**INSTRUCTIONS**
1) From the edge computing article, extract the passage that begins with the words containing "Where this plays" and ends with "functionality and optionality.", copied verbatim.
2) Continue the edge computing article from where it stops.

XR Talks is a weekly series that features the best presentations and educational videos from the XR universe. It includes embedded video, as well as narrative analysis and top takeaways. Speakers’ opinions are their own.
One of our favorite XR topics is how innovation will migrate from adjacent sectors. For example, computer vision requirements of autonomous vehicles will benefit AR as a byproduct. 5G and edge networks too: XR’s heavy computing and graphics will benefit from bigger pipes.
But what does that look like exactly? According to Deutsche Telekom director of immersive technologies Terry Schussler at AWE Europe (video below), 5G and edge computing will create a more efficient deployment of compute muscle and bandwidth to enable XR devices.
But first of all, what is edge computing? 5G is clear in terms of bandwidth and other benefits, but edge is less familiar. It essentially brings compute and connectivity closer to devices/nodes using a mesh network of stations placed strategically in places like campuses or 5G base stations.
“It’s not that edge is going to replace the cloud, it’s just going to move the cloud closer to the user,” said Schussler. “We control data transfer at the speed of light, so if we shorten the distance from the data center to the user, we can reduce milliseconds of latency that occur on the Internet.”
Sort of like a mesh router network but different, edge computing will be able to have several base stations that work intelligently in unison to provide the most efficient compute and connectivity transfers to nearby devices. The ultimate goal is for this to work even for moving vehicles.
“As we build 5g out, these stations can have compute data centers at their base,” said Schussler. “The distribution of that compute is going to be intelligently performed by software that allows the orchestration of where the compute should come from and be automatic.”
Where this plays out in practical terms is to power the dream of what Schussler calls “pervasive AR.” Currently AR glasses are mostly used for a single purpose, often in enterprise, with a single app loaded onto a device. Pervasive AR will give us much more functionality and optionality.

(Records)
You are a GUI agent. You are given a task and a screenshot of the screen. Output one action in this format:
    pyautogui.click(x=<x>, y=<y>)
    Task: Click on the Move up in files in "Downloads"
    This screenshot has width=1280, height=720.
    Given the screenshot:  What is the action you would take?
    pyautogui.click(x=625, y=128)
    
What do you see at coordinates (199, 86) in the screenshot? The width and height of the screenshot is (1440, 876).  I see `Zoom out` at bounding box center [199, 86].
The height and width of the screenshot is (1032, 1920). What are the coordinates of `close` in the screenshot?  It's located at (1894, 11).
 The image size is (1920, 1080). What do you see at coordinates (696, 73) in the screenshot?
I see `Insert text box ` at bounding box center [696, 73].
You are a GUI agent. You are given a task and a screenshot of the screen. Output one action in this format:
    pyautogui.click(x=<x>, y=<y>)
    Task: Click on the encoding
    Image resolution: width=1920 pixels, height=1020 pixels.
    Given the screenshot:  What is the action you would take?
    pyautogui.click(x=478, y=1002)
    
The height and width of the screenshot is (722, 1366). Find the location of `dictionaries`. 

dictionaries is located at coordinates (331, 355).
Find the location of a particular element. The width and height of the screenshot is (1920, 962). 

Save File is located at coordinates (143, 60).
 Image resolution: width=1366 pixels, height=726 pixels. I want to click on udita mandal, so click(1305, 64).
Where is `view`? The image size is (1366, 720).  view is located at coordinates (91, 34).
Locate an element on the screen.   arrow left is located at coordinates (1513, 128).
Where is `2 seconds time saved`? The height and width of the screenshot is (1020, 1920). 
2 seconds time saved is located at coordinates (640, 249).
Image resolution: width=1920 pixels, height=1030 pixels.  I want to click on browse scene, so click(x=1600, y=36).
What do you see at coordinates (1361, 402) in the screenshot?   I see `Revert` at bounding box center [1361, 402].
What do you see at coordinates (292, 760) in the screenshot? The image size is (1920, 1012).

**RESPONSES BY TASK**
1)
Where this plays out in practical terms is to power the dream of what Schussler calls “pervasive AR.” Currently AR glasses are mostly used for a single purpose, often in enterprise, with a single app loaded onto a device. Pervasive AR will give us much more functionality and optionality.

2)
“We want to move to a more pervasive time-duration extended experience,” he said. “We will see a transition into next year where we’ll have experiences that last for one to two hours such as a sports or entertainment experience at a stadium, or watching television shows at home.”
5G and edge computing will enable this because of the reasons mentioned above, and also because pervasive computing needs more intelligence to personalize experiences for users. And that requires a level of compute that should happen off-device for optimal data delivery.
“We’re going to have to change from an app focused ecosystem to a people focused ecosystem,” he said. “That ecosystem of services is going to be forced to collaborate together to intelligently present information at the right time and the right place and in the right part of your field of view.”
Moving forward, Schussler envisions mobile devices, or any radio chip-embedded device, acting as a sort of personal area network for edge computing. That includes smartphones but also smaller connected devices or wearables that can distribute the load optimally.
“Maybe your watch acts as an LTE bridge,” he said. “These devices work together using techniques like mesh computing where they share compute capabilities of all the devices in an ecosystem, and we extend that to edge and to backhaul for more powerful experiences.”
As for the when, it’s all gated by 5G rollouts. But the bottleneck there isn’t the network rollout but the availability of devices that can connect to 5G. But Schussler believes that we’ll start to see the first 5G capable devices and handsets by the end of next year. Then it’s game on.
See the full presentation below.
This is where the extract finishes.